(Stored data)
——————
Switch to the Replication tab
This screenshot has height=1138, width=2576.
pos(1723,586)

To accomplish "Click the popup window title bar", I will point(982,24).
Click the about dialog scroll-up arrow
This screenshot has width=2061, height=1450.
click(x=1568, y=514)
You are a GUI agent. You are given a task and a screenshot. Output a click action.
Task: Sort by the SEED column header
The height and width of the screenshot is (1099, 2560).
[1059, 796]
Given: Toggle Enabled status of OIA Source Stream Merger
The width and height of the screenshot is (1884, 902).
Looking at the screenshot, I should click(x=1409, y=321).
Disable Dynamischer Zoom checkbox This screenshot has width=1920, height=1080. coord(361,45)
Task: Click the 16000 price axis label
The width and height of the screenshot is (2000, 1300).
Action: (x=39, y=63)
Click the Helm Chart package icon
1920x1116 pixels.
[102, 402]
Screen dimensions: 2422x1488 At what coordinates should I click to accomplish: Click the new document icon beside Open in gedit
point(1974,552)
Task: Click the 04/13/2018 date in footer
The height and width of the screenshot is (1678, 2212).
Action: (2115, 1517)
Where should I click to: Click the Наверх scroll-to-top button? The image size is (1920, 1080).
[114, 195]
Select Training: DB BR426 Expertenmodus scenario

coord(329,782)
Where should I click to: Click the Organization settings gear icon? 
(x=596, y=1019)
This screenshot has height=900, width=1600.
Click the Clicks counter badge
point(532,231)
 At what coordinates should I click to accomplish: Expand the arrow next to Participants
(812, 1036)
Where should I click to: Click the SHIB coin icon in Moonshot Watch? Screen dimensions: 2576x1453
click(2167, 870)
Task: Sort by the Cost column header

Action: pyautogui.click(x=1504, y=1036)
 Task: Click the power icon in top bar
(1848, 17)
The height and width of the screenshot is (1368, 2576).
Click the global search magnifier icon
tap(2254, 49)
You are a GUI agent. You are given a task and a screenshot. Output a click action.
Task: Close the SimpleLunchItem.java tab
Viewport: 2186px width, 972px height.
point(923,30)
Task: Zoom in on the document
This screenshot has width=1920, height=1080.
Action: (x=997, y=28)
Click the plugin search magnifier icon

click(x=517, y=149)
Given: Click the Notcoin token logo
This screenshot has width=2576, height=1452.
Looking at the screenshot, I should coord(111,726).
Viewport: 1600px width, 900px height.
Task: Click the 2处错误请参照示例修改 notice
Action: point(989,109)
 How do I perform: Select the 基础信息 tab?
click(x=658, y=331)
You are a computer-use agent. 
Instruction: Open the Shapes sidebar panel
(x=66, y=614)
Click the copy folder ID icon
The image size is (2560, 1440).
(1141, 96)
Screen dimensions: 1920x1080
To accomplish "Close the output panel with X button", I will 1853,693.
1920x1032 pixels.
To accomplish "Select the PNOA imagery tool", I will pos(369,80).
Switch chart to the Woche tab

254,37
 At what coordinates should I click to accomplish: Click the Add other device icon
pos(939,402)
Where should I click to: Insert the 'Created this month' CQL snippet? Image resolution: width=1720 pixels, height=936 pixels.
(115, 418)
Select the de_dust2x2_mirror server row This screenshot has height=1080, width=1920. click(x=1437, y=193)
——————
TASK OBJECTIVE:
Return only the lines running from the line with "Instruction: Open the Shapes sidebar panel" to the last line of the records, both included, exactly as written.

SOLUTION:
Instruction: Open the Shapes sidebar panel
(x=66, y=614)
Click the copy folder ID icon
The image size is (2560, 1440).
(1141, 96)
Screen dimensions: 1920x1080
To accomplish "Close the output panel with X button", I will 1853,693.
1920x1032 pixels.
To accomplish "Select the PNOA imagery tool", I will pos(369,80).
Switch chart to the Woche tab

254,37
 At what coordinates should I click to accomplish: Click the Add other device icon
pos(939,402)
Where should I click to: Insert the 'Created this month' CQL snippet? Image resolution: width=1720 pixels, height=936 pixels.
(115, 418)
Select the de_dust2x2_mirror server row This screenshot has height=1080, width=1920. click(x=1437, y=193)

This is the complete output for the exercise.